**SHORT EXERCISE 1:** From the machine learning introduction below, list every job named in the sentence beginning "This is how you compute" as one that traditional, rule-based programming handles.

**TEXT EXCERPT:**
--- Start ---
What Is Machine Learning?
The one idea that makes everything else click — learning patterns from examples instead of hand-coding rules. We contrast traditional programming with machine learning and define model, training, and prediction at an intuitive level.
Suppose your manager asks you to write a program that decides whether an email is spam. You sit down, and your first instinct is the natural one: write rules. If the subject says "free money", flag it. If it has more than five exclamation marks, flag it. If the sender is on a blocklist, flag it. You ship it, and for a week it works. Then the spammers write "fr33 m0ney" instead, and your rule is blind. You add another rule. They adapt again. You are now in an arms race you cannot win by typing faster.
Machine learning is what you reach for when the rules stop being something you can sensibly write by hand. Instead of telling the computer how to recognize spam, you show it thousands of emails already labeled "spam" or "not spam" and let it work out the pattern itself. That inversion — from writing rules to learning them from examples — is the entire idea, and once it clicks, every algorithm in this course is a variation on it.
Traditional programming: you supply the rules
For most of the software you have ever written, you are the source of the intelligence. You think about the problem, you decide on the logic, and you encode that logic as explicit instructions. The computer just executes them faithfully.
In that world, a program takes rules (the code you wrote) and data (the input) and produces answers (the output).
This is how you compute a tax bill, sort a list, render a web page, or validate a form. And when you can state the rules, this is exactly the right approach. It is precise, predictable, debuggable, and you never need a single training example. Do not let anyone convince you that machine learning is the sophisticated choice and rules are the primitive one — for a problem with clear logic, hand-written rules are almost always the better engineering decision.
The first question to ask
Before reaching for machine learning, always ask: can I just write the rule? If a short, stable rule solves your problem, write it. Machine learning earns its complexity only when the rules are too numerous, too subtle, or too fast-changing to write by hand. We devote the entire next page to exactly when that line gets crossed.
Machine learning: you supply examples, it learns the rules
Now flip the diagram. With machine learning you no longer write the rules. Instead you provide data paired with the answers you want, and the algorithm produces the rules — a thing we call a model.
Put the two diagrams side by side and the inversion is stark. In traditional programming, rules go in and answers come out. In machine learning, answers go in (alongside the data) and rules come out.
That learned model is not magic. It is, quite literally, a set of rules — it is just that the computer discovered them by looking at examples, rather than receiving them from you. Sometimes those rules are human-readable (a decision tree is a stack of if/else questions you can read off). Sometimes they are a wall of numbers you would never want to read. Either way, the output of "doing machine learning" is a model: a thing that turns new inputs into predictions.
--- End ---
**SHORT EXERCISE 2:** Report each line of the listing below that contains the word "click".

**RECORDS TO USE:**
--- Start ---
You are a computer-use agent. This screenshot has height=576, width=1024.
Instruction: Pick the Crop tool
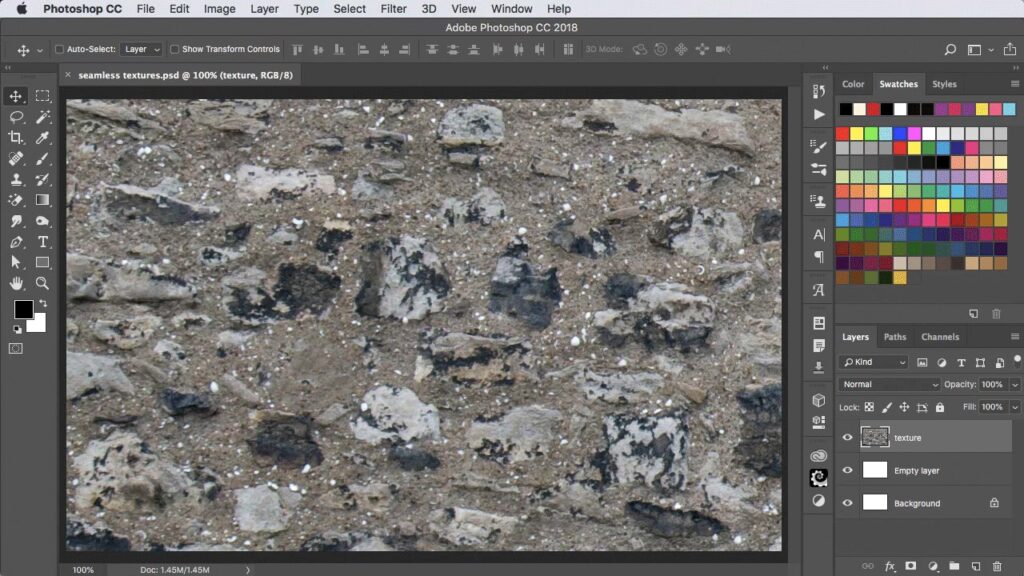pos(16,138)
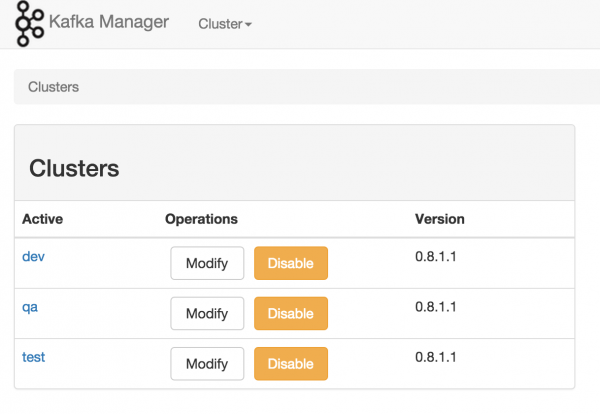This screenshot has width=600, height=414.
Task: Select the version number in the test row
Action: click(x=436, y=357)
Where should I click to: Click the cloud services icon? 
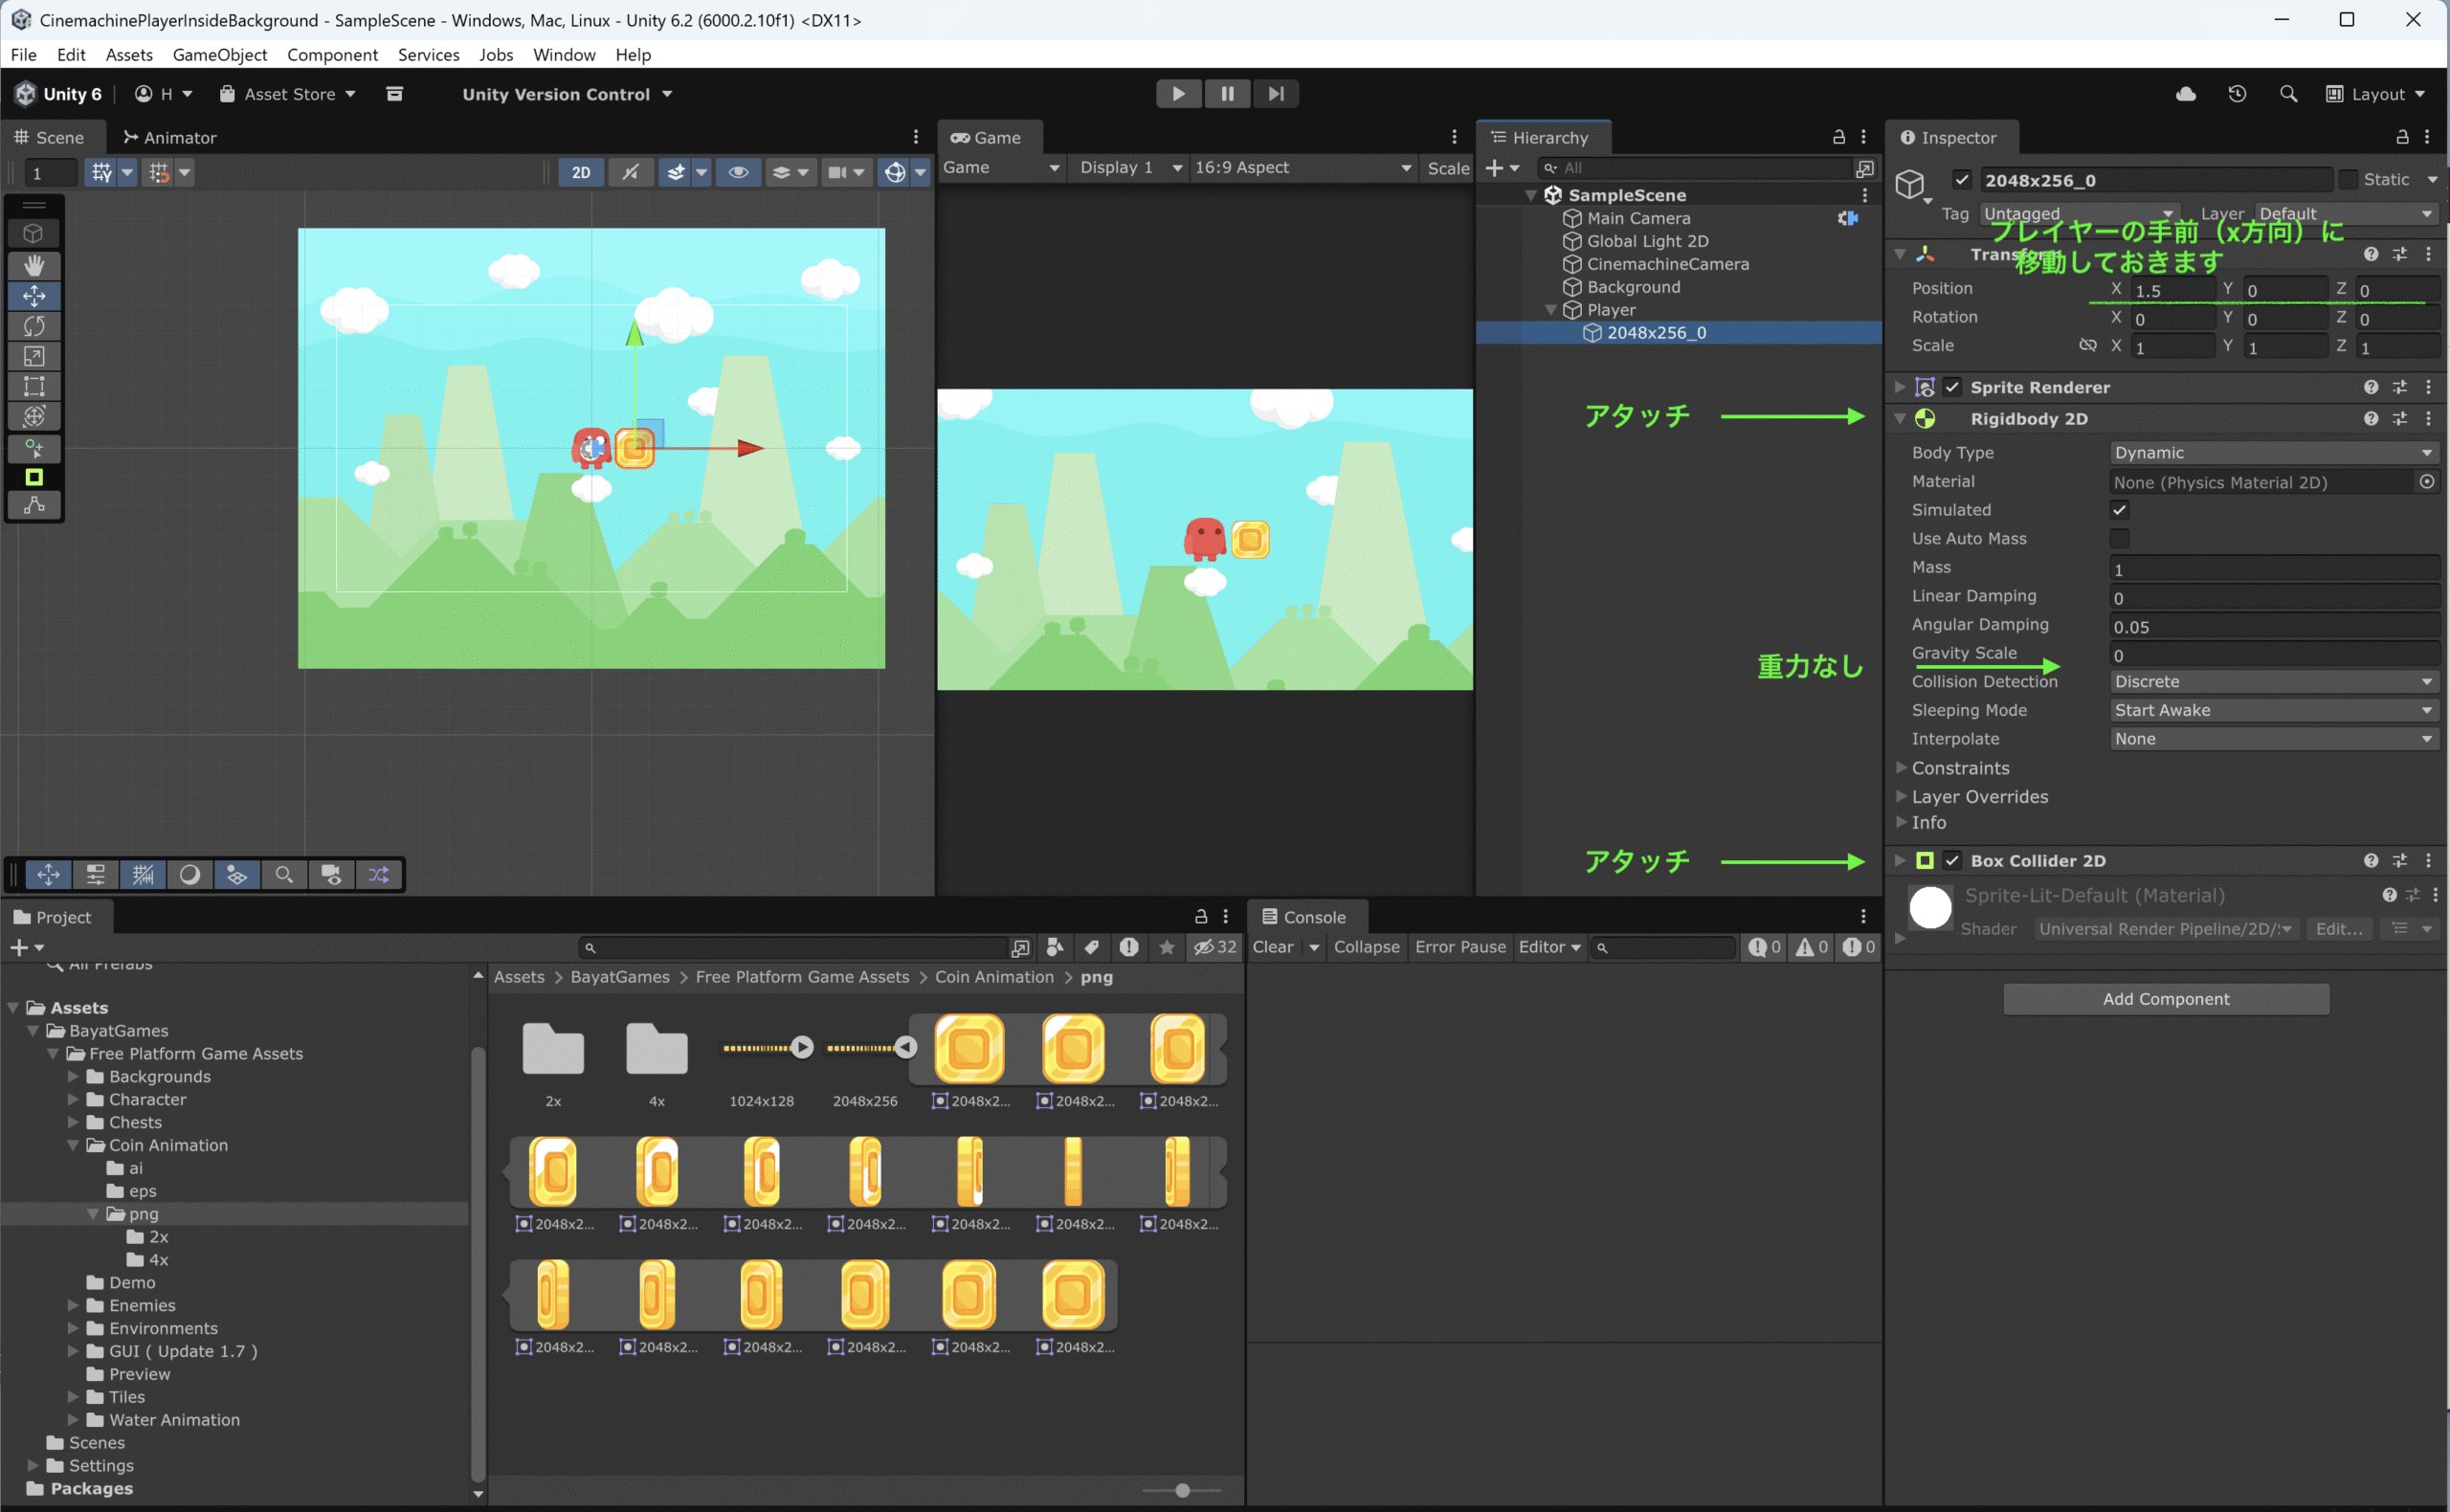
--- End ---
**WRITTEN REPLY 1:**
- Computing a tax bill
- Sorting a list
- Rendering a web page
- Validating a form

**WRITTEN REPLY 2:**
Action: click(x=436, y=357)
Where should I click to: Click the cloud services icon? 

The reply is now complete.